• _MATERIAL SHOWN_
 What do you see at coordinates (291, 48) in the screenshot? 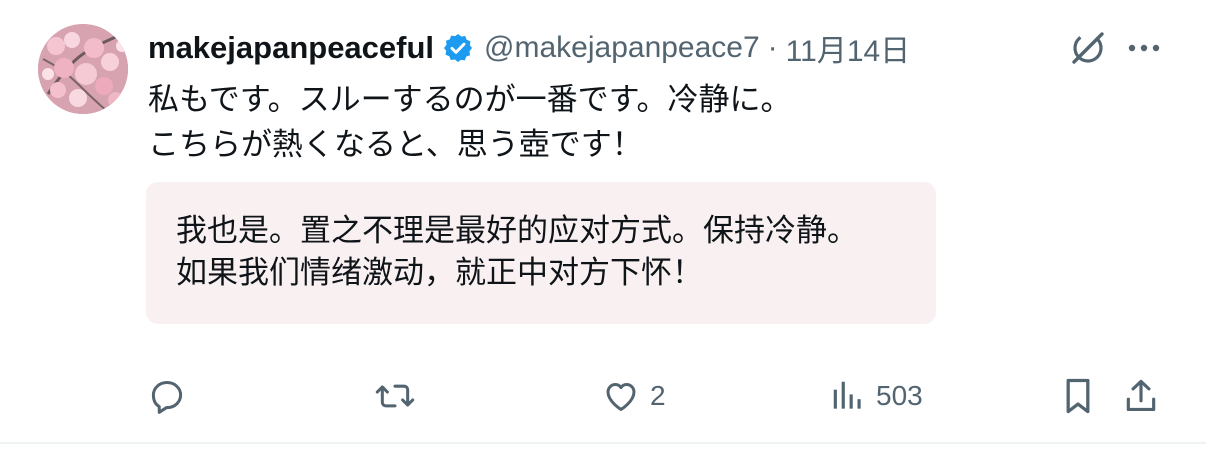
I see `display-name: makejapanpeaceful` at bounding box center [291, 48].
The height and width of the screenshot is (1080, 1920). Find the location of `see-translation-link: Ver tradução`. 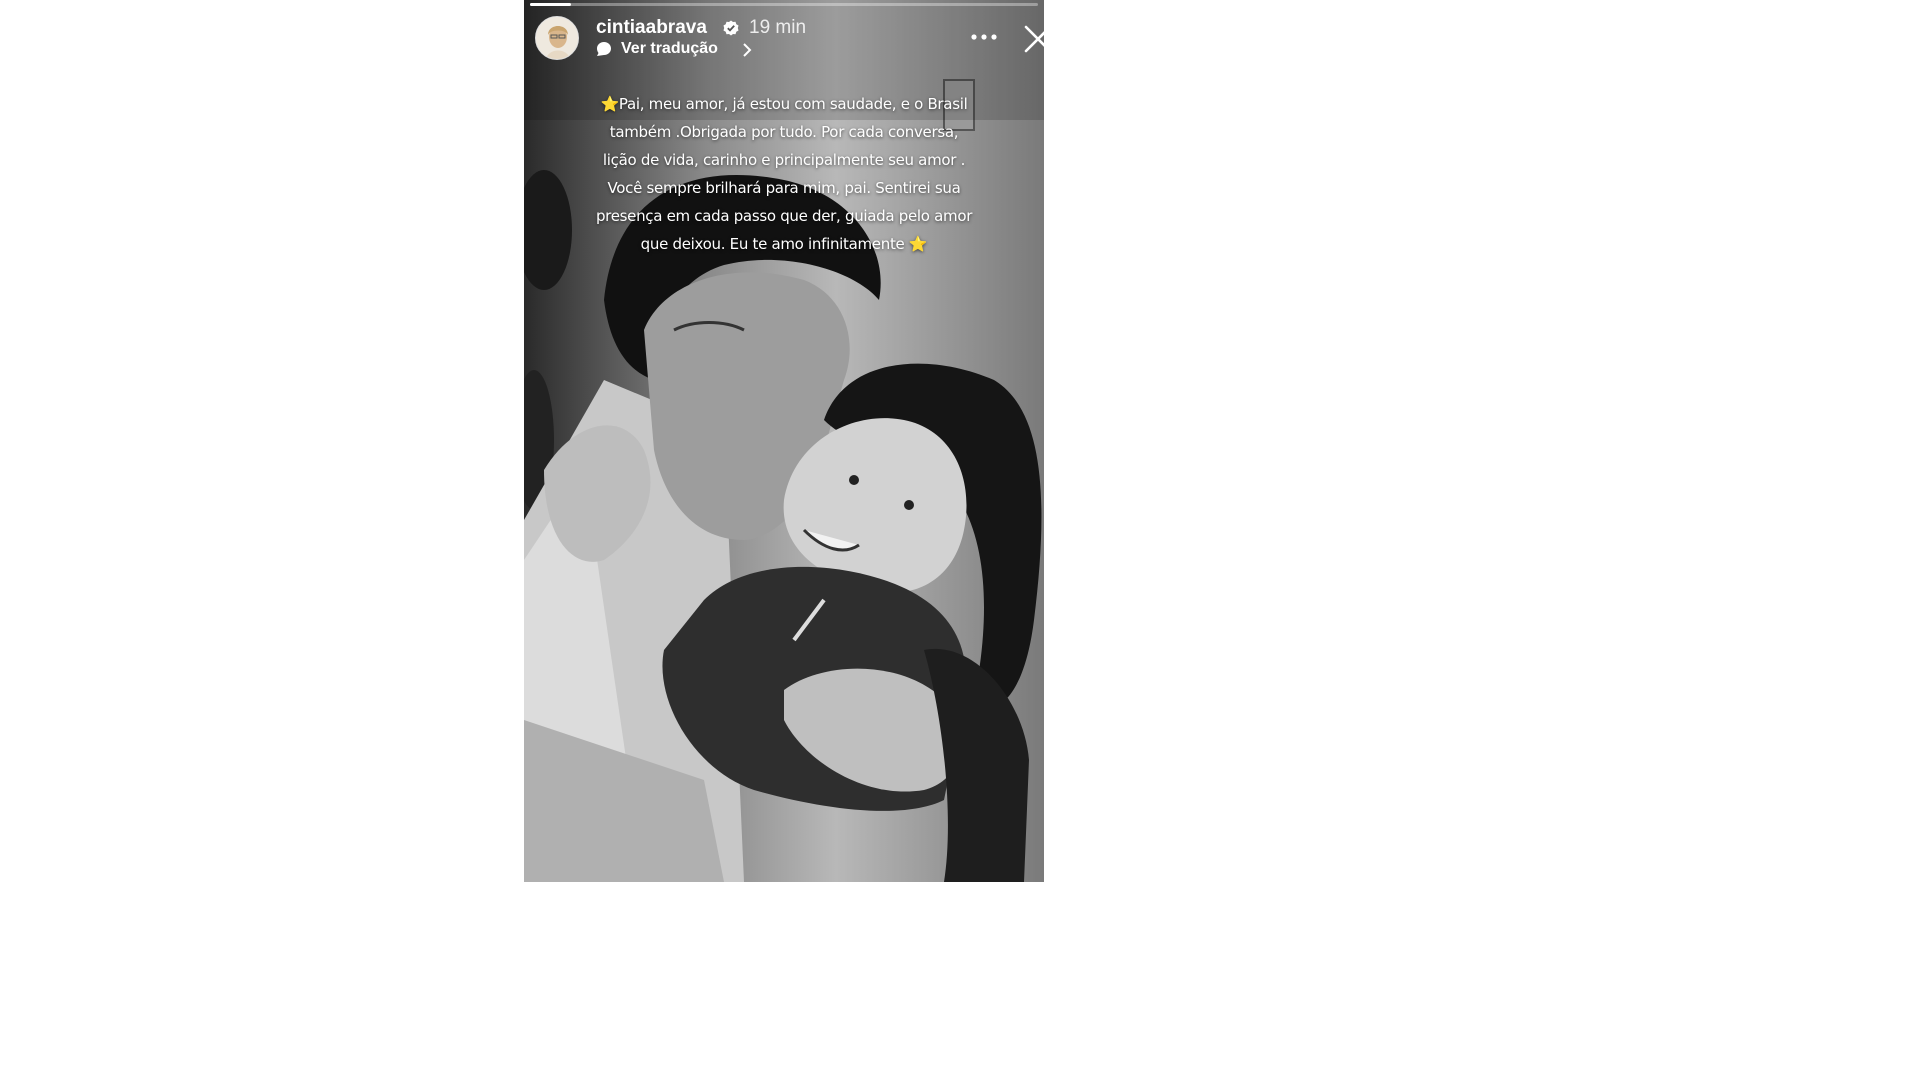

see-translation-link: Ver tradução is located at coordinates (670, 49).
---
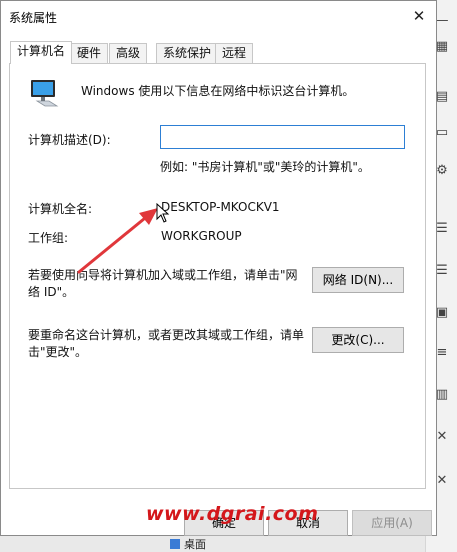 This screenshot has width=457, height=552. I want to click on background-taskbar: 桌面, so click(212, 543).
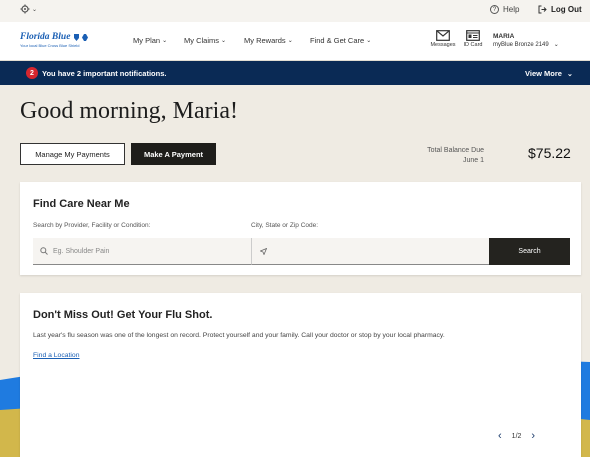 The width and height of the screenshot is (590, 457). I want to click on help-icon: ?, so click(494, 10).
--
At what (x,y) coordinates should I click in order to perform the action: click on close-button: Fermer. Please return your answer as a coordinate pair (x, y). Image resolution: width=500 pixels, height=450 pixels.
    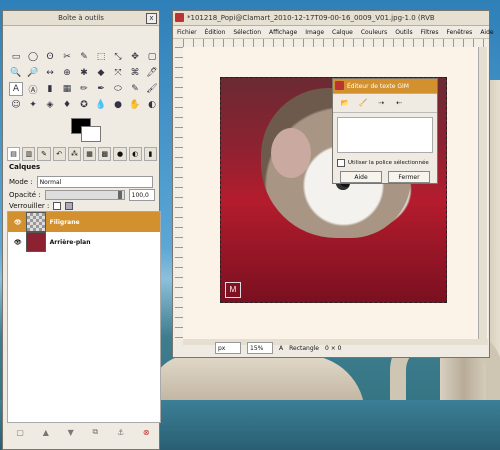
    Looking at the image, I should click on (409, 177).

• _AIM OF THE TASK_
Write out the data word for word, starting at the line that contains "The height and" and ending at the line that contains "see-translation-link: Ver tradução is", with both of those lines included. Leave the pictures out of your copy.

• _RESPONSE AREA_
The height and width of the screenshot is (1080, 1920). Find the location of `see-translation-link: Ver tradução`. 

see-translation-link: Ver tradução is located at coordinates (670, 49).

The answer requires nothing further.